The editor-in-chief of “Energia News”, Moshe Shalev, further states that the Iranian oil reaches various European harbours. But it is predominantly shipped to Rotterdam, where it is bought by Israelis and given the relevant transportation and insurance papers. Then it is transported to Haifa in Israel. The importer is the Eilat-Ashkelon pipeline company (EAPC), which however keeps quiet about the source of its oil.

Half of the EAPC actually belongs to Iran – it was founded in 1968 by the Shah together with Israel. In order to avoid embarrassing Iran, the transaction was carried out through a common company in Geneva – Trans Asiatic Oil. Since the fall of the Shah there has been a court procedure against this company. The reason: Israel is refusing to recognise Iranian claims, which are in the billions.

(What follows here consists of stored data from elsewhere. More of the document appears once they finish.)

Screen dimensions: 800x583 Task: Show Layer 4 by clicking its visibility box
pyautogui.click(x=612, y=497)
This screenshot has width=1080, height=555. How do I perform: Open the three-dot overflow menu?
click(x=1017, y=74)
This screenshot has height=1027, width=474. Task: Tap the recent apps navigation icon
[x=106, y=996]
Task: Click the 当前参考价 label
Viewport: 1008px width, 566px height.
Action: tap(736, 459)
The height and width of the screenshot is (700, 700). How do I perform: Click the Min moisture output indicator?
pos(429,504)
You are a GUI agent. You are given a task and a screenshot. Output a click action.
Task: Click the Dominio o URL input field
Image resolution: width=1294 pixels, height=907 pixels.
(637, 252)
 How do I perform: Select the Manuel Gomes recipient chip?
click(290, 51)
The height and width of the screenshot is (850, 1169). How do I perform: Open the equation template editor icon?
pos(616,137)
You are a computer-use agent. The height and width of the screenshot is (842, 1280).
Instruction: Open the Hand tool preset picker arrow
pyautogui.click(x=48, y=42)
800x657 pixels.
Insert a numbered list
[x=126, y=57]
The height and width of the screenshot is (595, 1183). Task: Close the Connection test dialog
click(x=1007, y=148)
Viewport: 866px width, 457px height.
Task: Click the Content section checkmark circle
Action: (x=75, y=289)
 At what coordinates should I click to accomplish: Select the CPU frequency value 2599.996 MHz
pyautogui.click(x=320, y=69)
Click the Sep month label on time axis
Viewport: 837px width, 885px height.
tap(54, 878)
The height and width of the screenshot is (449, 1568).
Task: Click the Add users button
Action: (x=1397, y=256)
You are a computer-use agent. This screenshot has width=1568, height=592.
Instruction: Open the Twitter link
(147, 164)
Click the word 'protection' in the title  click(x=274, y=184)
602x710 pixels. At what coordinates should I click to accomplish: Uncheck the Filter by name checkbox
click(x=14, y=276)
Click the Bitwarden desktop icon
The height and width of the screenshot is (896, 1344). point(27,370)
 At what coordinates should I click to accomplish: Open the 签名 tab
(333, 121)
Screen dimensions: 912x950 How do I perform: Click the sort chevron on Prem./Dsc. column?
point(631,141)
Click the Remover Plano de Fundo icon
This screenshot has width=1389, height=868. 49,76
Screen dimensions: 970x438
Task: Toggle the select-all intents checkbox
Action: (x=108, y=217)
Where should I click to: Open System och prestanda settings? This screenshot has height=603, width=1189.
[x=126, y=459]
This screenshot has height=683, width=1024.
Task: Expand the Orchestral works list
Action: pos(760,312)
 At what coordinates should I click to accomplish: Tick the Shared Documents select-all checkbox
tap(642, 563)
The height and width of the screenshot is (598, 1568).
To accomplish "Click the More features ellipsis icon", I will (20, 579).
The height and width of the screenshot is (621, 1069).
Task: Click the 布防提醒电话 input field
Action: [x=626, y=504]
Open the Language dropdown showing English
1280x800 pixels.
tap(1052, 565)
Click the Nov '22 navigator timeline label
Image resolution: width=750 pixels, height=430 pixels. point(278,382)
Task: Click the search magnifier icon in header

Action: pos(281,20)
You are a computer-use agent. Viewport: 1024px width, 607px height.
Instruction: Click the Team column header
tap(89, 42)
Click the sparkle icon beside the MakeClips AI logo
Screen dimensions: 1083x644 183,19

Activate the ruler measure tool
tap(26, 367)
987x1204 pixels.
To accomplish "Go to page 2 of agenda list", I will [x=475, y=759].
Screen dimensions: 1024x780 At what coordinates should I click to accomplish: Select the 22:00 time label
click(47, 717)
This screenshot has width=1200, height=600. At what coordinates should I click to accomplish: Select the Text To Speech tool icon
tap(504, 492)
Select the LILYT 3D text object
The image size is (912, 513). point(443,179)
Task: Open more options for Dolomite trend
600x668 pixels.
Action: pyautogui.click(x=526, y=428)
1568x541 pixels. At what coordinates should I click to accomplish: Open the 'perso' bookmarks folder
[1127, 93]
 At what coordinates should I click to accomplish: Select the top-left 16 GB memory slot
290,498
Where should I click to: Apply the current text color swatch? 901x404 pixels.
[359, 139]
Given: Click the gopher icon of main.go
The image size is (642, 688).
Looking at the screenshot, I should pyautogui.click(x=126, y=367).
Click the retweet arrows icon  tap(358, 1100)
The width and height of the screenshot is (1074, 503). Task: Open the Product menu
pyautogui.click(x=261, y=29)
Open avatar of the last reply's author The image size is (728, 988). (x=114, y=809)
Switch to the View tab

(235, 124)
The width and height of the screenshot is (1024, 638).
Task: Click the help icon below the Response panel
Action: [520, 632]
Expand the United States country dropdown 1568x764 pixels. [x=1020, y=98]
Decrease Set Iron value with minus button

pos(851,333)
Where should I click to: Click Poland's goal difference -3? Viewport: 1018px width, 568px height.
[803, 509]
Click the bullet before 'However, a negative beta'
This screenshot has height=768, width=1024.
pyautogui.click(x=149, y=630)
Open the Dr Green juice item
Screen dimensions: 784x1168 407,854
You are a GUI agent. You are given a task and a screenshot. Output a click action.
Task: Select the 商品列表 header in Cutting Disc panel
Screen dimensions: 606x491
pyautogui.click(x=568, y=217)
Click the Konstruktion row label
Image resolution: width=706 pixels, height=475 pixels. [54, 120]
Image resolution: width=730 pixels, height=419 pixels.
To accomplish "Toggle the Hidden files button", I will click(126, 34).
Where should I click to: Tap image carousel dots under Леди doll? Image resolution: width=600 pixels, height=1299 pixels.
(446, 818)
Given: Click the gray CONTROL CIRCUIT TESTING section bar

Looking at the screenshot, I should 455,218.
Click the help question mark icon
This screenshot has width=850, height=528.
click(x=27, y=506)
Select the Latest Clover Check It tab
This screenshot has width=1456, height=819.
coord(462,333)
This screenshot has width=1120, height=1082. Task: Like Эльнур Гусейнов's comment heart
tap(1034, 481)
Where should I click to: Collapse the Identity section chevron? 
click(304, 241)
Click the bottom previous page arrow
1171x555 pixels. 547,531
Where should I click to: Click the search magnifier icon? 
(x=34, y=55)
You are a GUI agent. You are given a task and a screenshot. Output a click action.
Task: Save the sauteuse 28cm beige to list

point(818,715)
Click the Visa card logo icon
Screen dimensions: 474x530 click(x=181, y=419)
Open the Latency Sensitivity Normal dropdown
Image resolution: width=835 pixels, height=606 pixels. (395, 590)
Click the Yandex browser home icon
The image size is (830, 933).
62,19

It is unclear whether the Iranian exporters know about the import of crude oil from Israel. The Israeli purchasers and government departments on the other hand – in a crass circumvention of the boycott that they are publicly promoting – are fully aware of the origin of the precious black gold.

The article even managed to survive Israeli censorship, although it did push through a few amendments. Yet this further increases the reliability of the information. In the nineties, such reports were still banned.

At the request of the Swiss newspaper “Sonntags”, the energy expert of a leading Israeli newspaper confirmed the information, saying that Israel has been importing crude oil from Iran for years, albeit on the free market and not directly from Iran. Still, despite the fact that these are boycotted goods and that Israel is the driving force behind the ostracism of Iran were not considered sufficient for the Israeli media to pick up this subject.

The spokesman of Oil Refineries Ltd., Moshe Debby, however denied that his company imports or processes Iranian oil. Yet his statement conflicts with articles in Israeli newspapers from October 2006. At this time there was an exception in the censorship policy and newspapers like “Ha’aretz” reported that the Israeli company Paz wanted to import Iranian crude oil - which was to be refined in Israel, partly delivered to the Palestinian authorities and sold on the Israeli market.

In the same article, the Israeli Energy Minister Benjamin Ben Elieser is quoted as pragmatically saying that, “every attempt to make contact with an enemy state which serves the business and economic interests of Israel increases stability in the region”. And the Israeli Finance Ministry let it be known that researching where the oil came from was not the business of this particular department.